I could calmly tell you that despite the pain, I have worked today.

I met a friend for coffee and lost myself in the joys of chatter, cake and a cuppa tea for a couple of hours. I even went to the beach for a long soak in the ocean.

If you didn’t know me you would probably be left scratching your head and saying, “WTF? How can she be in ALL THAT pain and still do that stuff?”

Because I can.

  • What you don’t know is that working is a welcome distraction for me and a key element of my chronic pain management.
  • What you don’t see is the energy and determination it took for me to get out of bed and greet the day, much less show up for work and engage my brain to actually be productive.
  • What you can’t comprehend is that the simple act of lifting the tiny teapot containing my scrumptious soy chai latte caused the fire in my arm to flare with a vengeance.
  • What you don’t hear is the constant internal pep talks to keep myself moving forwards.
  • What you don’t hear is the scream of frustration, you don’t see the smarting of tears, when the overwhelm threatens to take over.

It doesn’t make me brave to be able to tell people this.
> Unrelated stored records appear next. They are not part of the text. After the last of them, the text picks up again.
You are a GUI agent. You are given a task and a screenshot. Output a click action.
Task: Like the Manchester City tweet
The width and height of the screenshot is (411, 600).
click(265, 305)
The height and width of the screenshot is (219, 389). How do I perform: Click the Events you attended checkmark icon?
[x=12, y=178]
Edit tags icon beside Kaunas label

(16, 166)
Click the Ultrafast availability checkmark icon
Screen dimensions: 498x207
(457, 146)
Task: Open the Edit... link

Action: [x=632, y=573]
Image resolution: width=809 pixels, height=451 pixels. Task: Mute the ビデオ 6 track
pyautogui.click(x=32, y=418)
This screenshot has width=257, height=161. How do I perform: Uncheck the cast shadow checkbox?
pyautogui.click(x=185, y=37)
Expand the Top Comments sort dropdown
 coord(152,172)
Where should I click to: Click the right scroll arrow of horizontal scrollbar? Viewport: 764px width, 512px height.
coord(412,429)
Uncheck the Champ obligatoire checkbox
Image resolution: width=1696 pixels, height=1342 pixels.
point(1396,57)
It’s not a badge of honour that I wear.

It doesn’t mean people should jump to conclusions about my pain thresholds or the ‘realness’ of my situation.
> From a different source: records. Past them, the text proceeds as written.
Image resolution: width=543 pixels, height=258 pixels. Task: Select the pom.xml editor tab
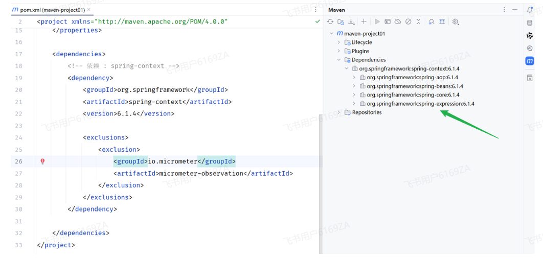point(49,10)
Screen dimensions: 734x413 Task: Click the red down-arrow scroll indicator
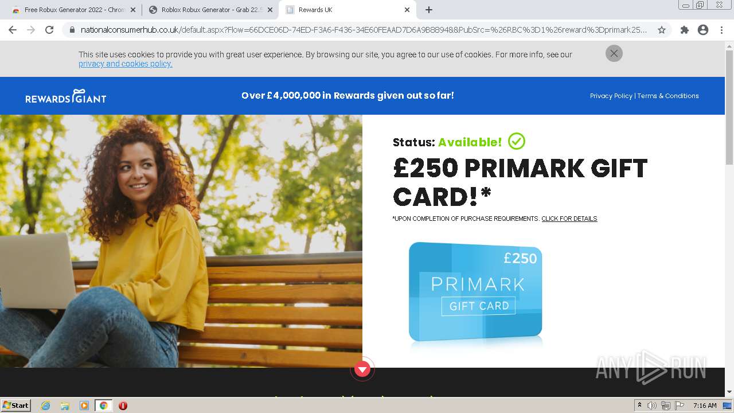point(362,369)
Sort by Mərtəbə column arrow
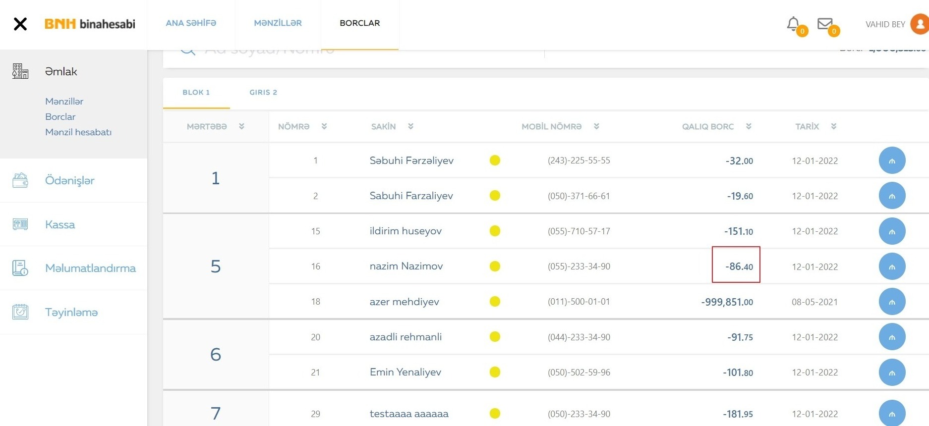929x426 pixels. coord(241,126)
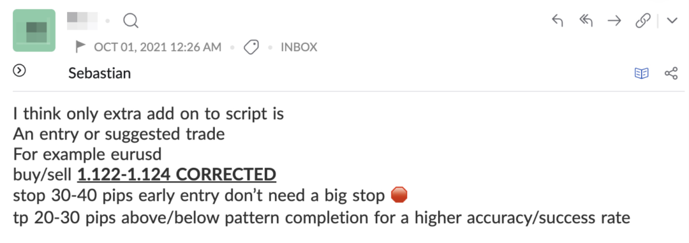The image size is (689, 243).
Task: Click the sender's green avatar thumbnail
Action: click(x=34, y=31)
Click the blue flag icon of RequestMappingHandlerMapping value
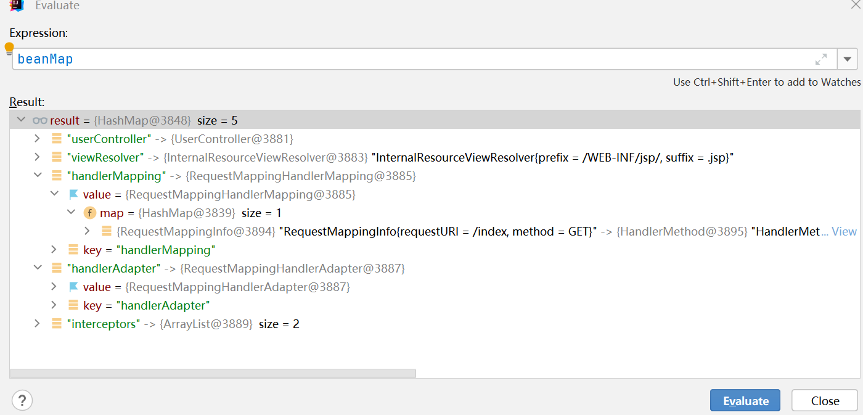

It doesn’t make me the poster girl for inspiration because I can somehow function under high levels of pain when there are others who can’t.

It’s simply my reality.

I take calculated risks – the analysis that goes on in my head before I undertake anything cannot be underestimated – and I make informed choices everyday to live fully, balancing treatments and chronic pain management.

So yes, that often means that I make my own pain levels worse.

I’m not a sucker for punishment. I don’t enjoy making my pain worse.

But I do enjoy being able to live my life on my terms.

And the way I see it, pain isn’t a deal breaker or barrier for me to live my best life.

“As long as you make an identify for yourself out of pain, you cannot be free of it.”

– Eckhart Tolle.

I came across an article last week on The Mighty by Meghan Bayer, “Why I do things that make my chronic pain worse, that goes to the very heart of this matter.

I was fist-pumping and yelling ‘YES!’ as I read Meghan’s piece.  

I completely understand why she does the things she does on a daily basis and why she embarks on exciting adventures that can cause days, weeks or even months of consequences.

There isn’t a whole lot of other choice available when this is your lot in life!

I have lived with constant, chronic pain every day for the past 11 years.

That’s right, 11 years.

I’ve completely forgotten what it’s like to not be in pain.

The scary part is no longer the pain itself, it is the knowledge that the pain may never stop.

The knowledge that I will still be hurting tomorrow, will probably be hurting in a year, and will quite possibly be hurting for the rest of my life.

Not exactly a thrilling prospect, now is it?

Which is exactly why chronic pain can’t be the obstacle that stops me from living my best life.

As Meghan so eloquently put it, “So if we sit around waiting for the pain medications to kick in or our pain to break completely, we are wasting valuable time in our short lives for relief that may never come.”

I’m gonna hurt no matter what I do.

So the way I see it, I can either sit at home, feel sorry for myself and be all-consumed by the pain, or I can make the best of my situation and do the things that make me happy.

Even if the things that make me happy also make my pain worse.

Happy and in chronic pain or extremely unhappy and in chronic pain?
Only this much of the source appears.